GIVEN RECORDS:
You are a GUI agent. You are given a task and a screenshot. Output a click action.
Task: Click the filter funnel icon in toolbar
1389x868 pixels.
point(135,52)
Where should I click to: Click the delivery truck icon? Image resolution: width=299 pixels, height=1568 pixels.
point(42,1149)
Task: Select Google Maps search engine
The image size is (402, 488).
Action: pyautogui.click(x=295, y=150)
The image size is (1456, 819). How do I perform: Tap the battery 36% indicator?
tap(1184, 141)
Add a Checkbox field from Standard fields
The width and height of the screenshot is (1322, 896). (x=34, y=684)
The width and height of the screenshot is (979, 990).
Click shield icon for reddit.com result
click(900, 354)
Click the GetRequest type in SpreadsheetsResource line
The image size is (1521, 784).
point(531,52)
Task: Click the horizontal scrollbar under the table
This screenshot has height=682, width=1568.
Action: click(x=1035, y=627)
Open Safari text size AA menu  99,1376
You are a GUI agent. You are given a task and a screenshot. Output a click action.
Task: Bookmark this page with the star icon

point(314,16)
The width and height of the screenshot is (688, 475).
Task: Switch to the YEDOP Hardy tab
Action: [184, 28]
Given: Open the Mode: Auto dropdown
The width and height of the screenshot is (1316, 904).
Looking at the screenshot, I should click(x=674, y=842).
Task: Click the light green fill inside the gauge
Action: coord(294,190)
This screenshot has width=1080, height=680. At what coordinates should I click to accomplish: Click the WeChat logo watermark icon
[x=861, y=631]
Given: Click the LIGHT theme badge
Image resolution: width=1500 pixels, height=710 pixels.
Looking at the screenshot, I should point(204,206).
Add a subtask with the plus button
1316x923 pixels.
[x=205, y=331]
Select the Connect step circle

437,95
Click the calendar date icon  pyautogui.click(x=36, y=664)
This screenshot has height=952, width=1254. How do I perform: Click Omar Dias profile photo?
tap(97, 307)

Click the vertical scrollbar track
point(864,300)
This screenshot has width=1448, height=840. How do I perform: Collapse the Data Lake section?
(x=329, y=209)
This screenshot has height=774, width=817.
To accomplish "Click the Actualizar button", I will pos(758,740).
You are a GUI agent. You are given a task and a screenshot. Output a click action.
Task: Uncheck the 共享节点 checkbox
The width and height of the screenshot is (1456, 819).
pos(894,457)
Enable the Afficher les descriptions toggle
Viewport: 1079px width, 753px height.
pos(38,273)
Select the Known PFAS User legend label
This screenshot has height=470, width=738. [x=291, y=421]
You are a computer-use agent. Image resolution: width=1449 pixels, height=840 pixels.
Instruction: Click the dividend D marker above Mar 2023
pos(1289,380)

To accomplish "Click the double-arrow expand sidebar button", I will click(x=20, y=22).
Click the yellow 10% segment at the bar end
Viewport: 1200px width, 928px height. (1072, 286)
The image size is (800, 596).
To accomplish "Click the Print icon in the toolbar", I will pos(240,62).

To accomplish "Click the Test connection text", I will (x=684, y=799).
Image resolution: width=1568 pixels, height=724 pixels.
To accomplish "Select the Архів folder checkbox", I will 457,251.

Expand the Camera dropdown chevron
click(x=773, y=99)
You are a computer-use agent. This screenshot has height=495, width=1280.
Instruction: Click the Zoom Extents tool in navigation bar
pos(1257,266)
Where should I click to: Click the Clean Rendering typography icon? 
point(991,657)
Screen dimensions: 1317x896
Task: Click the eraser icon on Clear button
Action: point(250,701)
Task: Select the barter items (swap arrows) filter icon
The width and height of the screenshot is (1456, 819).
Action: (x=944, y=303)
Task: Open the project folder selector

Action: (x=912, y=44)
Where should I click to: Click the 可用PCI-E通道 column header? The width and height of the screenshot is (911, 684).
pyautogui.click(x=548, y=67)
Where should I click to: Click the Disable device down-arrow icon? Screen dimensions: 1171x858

PROBLEM DESCRIPTION: Reproduce the entire listing above verbatim, line by line.

SOLVED PROBLEM:
You are a GUI agent. You are given a task and a screenshot. Output a click action.
Task: Click the filter funnel icon in toolbar
1389x868 pixels.
point(135,52)
Where should I click to: Click the delivery truck icon? Image resolution: width=299 pixels, height=1568 pixels.
point(42,1149)
Task: Select Google Maps search engine
The image size is (402, 488).
Action: pyautogui.click(x=295, y=150)
The image size is (1456, 819). How do I perform: Tap the battery 36% indicator?
tap(1184, 141)
Add a Checkbox field from Standard fields
The width and height of the screenshot is (1322, 896). (x=34, y=684)
The width and height of the screenshot is (979, 990).
Click shield icon for reddit.com result
click(900, 354)
Click the GetRequest type in SpreadsheetsResource line
The image size is (1521, 784).
point(531,52)
Task: Click the horizontal scrollbar under the table
This screenshot has height=682, width=1568.
Action: click(x=1035, y=627)
Open Safari text size AA menu  99,1376
You are a GUI agent. You are given a task and a screenshot. Output a click action.
Task: Bookmark this page with the star icon

point(314,16)
The width and height of the screenshot is (688, 475).
Task: Switch to the YEDOP Hardy tab
Action: [184, 28]
Given: Open the Mode: Auto dropdown
The width and height of the screenshot is (1316, 904).
Looking at the screenshot, I should click(x=674, y=842).
Task: Click the light green fill inside the gauge
Action: coord(294,190)
This screenshot has width=1080, height=680. At what coordinates should I click to accomplish: Click the WeChat logo watermark icon
[x=861, y=631]
Given: Click the LIGHT theme badge
Image resolution: width=1500 pixels, height=710 pixels.
Looking at the screenshot, I should point(204,206).
Add a subtask with the plus button
1316x923 pixels.
[x=205, y=331]
Select the Connect step circle

437,95
Click the calendar date icon  pyautogui.click(x=36, y=664)
This screenshot has height=952, width=1254. How do I perform: Click Omar Dias profile photo?
tap(97, 307)

Click the vertical scrollbar track
point(864,300)
This screenshot has width=1448, height=840. How do I perform: Collapse the Data Lake section?
(x=329, y=209)
This screenshot has height=774, width=817.
To accomplish "Click the Actualizar button", I will pos(758,740).
You are a GUI agent. You are given a task and a screenshot. Output a click action.
Task: Uncheck the 共享节点 checkbox
The width and height of the screenshot is (1456, 819).
pos(894,457)
Enable the Afficher les descriptions toggle
Viewport: 1079px width, 753px height.
pos(38,273)
Select the Known PFAS User legend label
This screenshot has height=470, width=738. [x=291, y=421]
You are a computer-use agent. Image resolution: width=1449 pixels, height=840 pixels.
Instruction: Click the dividend D marker above Mar 2023
pos(1289,380)

To accomplish "Click the double-arrow expand sidebar button", I will click(x=20, y=22).
Click the yellow 10% segment at the bar end
Viewport: 1200px width, 928px height. (1072, 286)
The image size is (800, 596).
To accomplish "Click the Print icon in the toolbar", I will pos(240,62).

To accomplish "Click the Test connection text", I will (x=684, y=799).
Image resolution: width=1568 pixels, height=724 pixels.
To accomplish "Select the Архів folder checkbox", I will 457,251.

Expand the Camera dropdown chevron
click(x=773, y=99)
You are a computer-use agent. This screenshot has height=495, width=1280.
Instruction: Click the Zoom Extents tool in navigation bar
pos(1257,266)
Where should I click to: Click the Clean Rendering typography icon? 
point(991,657)
Screen dimensions: 1317x896
Task: Click the eraser icon on Clear button
Action: point(250,701)
Task: Select the barter items (swap arrows) filter icon
The width and height of the screenshot is (1456, 819).
Action: (x=944, y=303)
Task: Open the project folder selector

Action: (x=912, y=44)
Where should I click to: Click the 可用PCI-E通道 column header? The width and height of the screenshot is (911, 684).
pyautogui.click(x=548, y=67)
Where should I click to: Click the Disable device down-arrow icon? Screen dimensions: 1171x858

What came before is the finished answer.